Google has released another Android feature drop for Google Pixel devices. Jack Wallen has the scoop on what you can expect.
As expected, the Android Google Pixel devices received a new collection of features and fixes in the official June update. These features range from the mundane to the exciting. Unfortunately, these features are currently only available to Pixel devices—and even then, not to every user. However, you should expect many of the features to trickle down to other devices soon. For those Pixel owners lucky enough to receive all of the new features, you’ll find a few bits to be excited about.
SEE: Electronic communication policy (TechRepublic Premium)
Photos locked folder
This is one of the features I’ve been anxious about. Unfortunately, even with two Pixel phones (one running the beta of Google Pixel 12 and the other running Android 11, I have yet to see this feature appear). I’m a bit disappointed—especially given the feature was supposed to drop for all Pixel device users in this update.
That being said, some lucky users will find the new Photos app Locked Folder feature to be invaluable.
What does the Locked Folder feature do? Exactly what you think: it allows you to store specific photos behind password authentication. This means you could take sensitive photos (such as those specific to your work), lock them behind a password and rest assured those photos won’t be seen by prying eyes, unless the owner of said eyes knows the password you’ve set.
If you’ve updated to the latest patch, you might find the Locked Photo feature in Photos | Utilities | Locked Folder. As I mentioned earlier, neither of my Android devices have yet to receive the Locked Folder feature, even though my Android 11 Pixel device indicates it’s running the June security update. Hopefully, your Pixel device has the feature, because, for those looking to add a bit of security to their photos, this is a game-changer. Because photos stored in the Locked Folder are only stored locally, you won’t have to worry about anyone gaining access to them via the Cloud version of the service.
Although this feature won’t be of much use to businesses, Android is getting a really interesting Astrophotography mode, called “Astrolapse.” To use the feature you must place your phone on a tripod, as it has to be completely still. You then open Night Sight and tap the shutter button. Once the phone starts recording, allow it plenty of time (a minute or so) to snap images of the night sky. Once you’re satisfied it’s taken enough photos, tap the shutter button again and Android will put together a fantastic image with an animated starry backdrop.
If you’re in the right location—with plenty of stars overhead—the results of Astrolapse can be quite stunning.
Other new features and fixes
Outside of the usual collection of vulnerability fixes, the Android June feature drop includes a few more added bonuses, such as:
Pride Month wallpapers: A small collection of wallpaper images celebrating Pride Month
Car crash detection: More countries now support the Google Pixel-only car crash detection feature
Heads up walking alert: You’ll now get a warning when walking with your phone and you’re about to slam into something—or be slammed into
Assistant phone calls: You can now answer your phone with “Hey Google, answer call,” or reject a call with “Hey Google, reject call”
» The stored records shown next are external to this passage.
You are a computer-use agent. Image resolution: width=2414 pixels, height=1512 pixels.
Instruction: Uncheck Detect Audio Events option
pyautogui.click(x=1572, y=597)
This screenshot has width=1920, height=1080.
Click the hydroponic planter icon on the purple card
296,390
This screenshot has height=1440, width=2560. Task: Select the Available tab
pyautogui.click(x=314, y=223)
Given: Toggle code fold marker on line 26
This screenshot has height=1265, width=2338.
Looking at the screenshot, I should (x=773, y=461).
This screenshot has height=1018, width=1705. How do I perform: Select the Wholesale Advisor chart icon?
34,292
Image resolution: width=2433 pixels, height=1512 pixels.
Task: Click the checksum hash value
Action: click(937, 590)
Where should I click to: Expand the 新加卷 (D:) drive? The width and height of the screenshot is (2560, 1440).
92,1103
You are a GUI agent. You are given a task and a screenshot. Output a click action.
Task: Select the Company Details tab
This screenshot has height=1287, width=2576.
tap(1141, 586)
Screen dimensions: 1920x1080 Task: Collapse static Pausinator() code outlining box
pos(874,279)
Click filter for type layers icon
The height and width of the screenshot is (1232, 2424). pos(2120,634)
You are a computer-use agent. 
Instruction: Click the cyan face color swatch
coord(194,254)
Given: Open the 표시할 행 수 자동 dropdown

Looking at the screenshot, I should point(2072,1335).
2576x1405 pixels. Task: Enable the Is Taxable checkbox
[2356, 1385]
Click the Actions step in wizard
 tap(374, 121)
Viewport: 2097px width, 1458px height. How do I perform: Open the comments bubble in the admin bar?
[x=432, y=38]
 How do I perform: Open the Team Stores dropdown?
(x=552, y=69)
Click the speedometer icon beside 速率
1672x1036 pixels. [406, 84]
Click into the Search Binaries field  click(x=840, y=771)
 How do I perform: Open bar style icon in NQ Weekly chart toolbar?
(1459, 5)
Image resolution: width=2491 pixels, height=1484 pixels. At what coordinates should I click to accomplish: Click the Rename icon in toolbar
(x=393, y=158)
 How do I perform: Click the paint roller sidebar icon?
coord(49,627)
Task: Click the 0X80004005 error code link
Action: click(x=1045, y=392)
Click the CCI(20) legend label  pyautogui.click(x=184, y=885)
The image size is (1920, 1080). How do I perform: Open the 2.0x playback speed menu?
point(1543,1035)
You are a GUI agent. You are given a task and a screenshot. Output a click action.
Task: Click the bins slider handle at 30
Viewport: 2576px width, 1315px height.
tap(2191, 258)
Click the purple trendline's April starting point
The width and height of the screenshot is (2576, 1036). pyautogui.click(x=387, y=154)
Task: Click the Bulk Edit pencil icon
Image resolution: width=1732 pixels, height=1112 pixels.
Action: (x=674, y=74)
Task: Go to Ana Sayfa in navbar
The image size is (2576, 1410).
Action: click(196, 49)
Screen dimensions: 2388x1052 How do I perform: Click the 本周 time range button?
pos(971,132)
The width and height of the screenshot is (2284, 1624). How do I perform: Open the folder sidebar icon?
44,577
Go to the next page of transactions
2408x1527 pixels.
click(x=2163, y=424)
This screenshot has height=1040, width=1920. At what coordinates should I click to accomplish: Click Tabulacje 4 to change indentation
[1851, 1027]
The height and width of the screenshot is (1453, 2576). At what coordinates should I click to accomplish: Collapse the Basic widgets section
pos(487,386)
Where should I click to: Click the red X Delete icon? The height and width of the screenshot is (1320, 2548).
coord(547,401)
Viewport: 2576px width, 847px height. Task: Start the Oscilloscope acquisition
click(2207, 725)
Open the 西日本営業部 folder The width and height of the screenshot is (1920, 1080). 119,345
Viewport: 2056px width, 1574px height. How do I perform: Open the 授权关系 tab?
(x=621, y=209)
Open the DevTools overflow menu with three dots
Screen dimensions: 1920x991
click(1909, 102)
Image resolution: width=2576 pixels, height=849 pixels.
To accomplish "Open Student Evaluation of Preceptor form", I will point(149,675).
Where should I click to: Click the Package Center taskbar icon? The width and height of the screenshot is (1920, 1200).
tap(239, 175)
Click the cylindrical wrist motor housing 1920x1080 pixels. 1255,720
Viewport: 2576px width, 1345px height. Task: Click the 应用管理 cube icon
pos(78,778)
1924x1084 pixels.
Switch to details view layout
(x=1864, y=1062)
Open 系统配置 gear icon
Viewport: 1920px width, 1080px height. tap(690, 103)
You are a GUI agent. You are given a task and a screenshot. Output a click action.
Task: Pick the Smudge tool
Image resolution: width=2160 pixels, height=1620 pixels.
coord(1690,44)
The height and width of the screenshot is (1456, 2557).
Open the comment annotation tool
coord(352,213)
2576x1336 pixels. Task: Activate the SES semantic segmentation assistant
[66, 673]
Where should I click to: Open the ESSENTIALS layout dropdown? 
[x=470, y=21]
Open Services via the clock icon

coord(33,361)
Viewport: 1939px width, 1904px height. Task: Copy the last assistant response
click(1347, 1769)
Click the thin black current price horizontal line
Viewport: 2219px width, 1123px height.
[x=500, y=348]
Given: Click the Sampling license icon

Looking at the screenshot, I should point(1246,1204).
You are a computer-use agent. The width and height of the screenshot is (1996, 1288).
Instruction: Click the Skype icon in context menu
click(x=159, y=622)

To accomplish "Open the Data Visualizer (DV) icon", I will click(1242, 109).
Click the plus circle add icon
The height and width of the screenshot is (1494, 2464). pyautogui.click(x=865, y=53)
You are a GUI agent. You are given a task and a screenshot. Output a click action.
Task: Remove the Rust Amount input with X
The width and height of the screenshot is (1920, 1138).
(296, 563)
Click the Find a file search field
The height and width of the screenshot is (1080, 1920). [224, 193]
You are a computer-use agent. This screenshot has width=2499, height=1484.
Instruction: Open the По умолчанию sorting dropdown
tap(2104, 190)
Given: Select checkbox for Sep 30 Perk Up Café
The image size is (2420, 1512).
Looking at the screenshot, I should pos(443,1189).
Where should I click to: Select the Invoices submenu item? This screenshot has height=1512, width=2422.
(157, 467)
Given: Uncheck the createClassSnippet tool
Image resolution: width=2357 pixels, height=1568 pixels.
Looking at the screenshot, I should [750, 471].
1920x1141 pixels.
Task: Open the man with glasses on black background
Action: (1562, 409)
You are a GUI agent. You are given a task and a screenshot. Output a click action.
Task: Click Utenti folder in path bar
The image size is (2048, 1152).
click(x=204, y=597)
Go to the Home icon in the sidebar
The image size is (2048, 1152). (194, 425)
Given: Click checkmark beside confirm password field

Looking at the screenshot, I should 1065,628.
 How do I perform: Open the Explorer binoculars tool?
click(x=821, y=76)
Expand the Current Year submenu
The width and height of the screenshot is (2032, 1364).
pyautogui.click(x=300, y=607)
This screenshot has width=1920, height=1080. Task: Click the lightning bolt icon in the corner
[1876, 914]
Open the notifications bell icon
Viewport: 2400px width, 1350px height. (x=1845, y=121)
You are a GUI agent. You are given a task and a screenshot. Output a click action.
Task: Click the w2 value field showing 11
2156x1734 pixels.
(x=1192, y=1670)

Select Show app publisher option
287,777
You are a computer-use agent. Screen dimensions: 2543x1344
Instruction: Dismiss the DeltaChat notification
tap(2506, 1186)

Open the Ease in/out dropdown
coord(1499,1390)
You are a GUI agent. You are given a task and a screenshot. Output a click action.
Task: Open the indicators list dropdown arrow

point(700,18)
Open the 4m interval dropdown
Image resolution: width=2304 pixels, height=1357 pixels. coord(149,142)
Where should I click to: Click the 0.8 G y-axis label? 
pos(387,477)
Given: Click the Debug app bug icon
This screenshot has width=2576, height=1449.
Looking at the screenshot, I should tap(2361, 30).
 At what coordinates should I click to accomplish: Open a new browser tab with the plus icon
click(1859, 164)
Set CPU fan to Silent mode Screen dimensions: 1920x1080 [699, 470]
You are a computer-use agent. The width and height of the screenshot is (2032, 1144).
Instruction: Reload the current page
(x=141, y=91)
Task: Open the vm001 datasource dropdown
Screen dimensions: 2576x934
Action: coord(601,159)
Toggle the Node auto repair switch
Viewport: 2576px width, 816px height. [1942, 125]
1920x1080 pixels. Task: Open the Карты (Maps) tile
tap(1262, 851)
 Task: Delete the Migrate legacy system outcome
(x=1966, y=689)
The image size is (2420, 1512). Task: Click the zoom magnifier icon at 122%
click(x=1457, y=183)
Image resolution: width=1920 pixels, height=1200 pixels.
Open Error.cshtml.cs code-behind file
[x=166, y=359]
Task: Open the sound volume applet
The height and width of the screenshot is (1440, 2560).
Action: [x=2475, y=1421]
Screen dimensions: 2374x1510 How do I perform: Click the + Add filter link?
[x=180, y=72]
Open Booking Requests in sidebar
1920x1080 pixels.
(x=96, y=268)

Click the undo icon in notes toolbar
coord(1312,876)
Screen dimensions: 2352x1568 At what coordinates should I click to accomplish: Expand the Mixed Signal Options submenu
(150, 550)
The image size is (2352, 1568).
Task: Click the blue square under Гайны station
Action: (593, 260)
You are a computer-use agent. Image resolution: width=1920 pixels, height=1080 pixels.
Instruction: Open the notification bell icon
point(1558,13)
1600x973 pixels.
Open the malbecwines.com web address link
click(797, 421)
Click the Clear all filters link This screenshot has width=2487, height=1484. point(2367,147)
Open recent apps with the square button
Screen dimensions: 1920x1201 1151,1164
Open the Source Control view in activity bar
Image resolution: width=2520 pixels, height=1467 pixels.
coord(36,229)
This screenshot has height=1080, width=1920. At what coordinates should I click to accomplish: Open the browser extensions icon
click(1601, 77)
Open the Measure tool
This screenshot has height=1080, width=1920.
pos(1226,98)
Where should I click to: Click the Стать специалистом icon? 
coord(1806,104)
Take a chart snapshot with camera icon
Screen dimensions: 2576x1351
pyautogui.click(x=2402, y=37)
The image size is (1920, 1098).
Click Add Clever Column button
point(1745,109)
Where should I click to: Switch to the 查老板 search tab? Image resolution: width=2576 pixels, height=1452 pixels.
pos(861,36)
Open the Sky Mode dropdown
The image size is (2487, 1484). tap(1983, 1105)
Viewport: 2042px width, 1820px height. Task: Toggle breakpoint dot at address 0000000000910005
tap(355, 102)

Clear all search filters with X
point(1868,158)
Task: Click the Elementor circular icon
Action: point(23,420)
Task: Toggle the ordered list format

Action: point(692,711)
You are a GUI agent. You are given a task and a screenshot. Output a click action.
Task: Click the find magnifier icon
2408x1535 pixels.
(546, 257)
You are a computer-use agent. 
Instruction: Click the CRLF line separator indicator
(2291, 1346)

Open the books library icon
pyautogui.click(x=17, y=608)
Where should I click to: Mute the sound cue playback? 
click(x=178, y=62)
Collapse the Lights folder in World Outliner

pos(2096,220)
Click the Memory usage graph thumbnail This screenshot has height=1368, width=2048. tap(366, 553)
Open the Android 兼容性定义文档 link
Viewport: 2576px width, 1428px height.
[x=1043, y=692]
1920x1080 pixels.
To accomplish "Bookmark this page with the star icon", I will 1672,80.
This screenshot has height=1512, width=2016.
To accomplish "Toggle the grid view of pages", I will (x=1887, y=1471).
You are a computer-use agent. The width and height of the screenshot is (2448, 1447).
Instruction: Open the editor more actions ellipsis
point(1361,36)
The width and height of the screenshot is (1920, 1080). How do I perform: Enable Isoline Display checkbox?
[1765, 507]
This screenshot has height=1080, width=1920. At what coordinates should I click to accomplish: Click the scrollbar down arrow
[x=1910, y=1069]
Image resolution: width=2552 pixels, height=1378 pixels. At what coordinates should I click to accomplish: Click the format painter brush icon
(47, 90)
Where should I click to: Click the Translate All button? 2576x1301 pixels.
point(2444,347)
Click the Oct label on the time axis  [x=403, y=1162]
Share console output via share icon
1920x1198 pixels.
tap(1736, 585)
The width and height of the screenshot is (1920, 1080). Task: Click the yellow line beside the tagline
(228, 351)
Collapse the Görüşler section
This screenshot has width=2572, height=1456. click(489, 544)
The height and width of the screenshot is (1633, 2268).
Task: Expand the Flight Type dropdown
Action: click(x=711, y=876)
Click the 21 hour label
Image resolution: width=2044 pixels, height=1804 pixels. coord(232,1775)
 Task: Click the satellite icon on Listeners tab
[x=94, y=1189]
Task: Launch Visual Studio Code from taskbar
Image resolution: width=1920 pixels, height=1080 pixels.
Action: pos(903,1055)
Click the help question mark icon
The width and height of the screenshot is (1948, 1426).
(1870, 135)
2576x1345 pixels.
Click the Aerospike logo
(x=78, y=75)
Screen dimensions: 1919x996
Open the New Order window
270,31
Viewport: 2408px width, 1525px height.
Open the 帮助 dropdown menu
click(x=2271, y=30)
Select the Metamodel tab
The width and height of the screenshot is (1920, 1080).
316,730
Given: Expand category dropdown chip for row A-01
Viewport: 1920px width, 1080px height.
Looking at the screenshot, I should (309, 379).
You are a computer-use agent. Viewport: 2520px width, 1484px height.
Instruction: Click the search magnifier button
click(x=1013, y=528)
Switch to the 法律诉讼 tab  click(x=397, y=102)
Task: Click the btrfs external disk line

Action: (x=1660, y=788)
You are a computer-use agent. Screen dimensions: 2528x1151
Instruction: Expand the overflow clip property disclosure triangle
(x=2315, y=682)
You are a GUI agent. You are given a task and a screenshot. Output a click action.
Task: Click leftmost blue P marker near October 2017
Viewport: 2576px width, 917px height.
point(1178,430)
Gboard clipboard improvements: The Google Gboard keyboard now has a smarter clipboard, which recognizes phone numbers, email addresses, and URLs and is capable of parsing them as such
Call Screen: Now available in Japan
It’s not a huge list of new features, but some of them should be considered long overdue, such as the Locked Folder option in Google Photos. Make sure to go to Settings | System | Advanced | System Update to check and see if your device is ready for the June feature drop. If so, apply it and enjoy the new additions.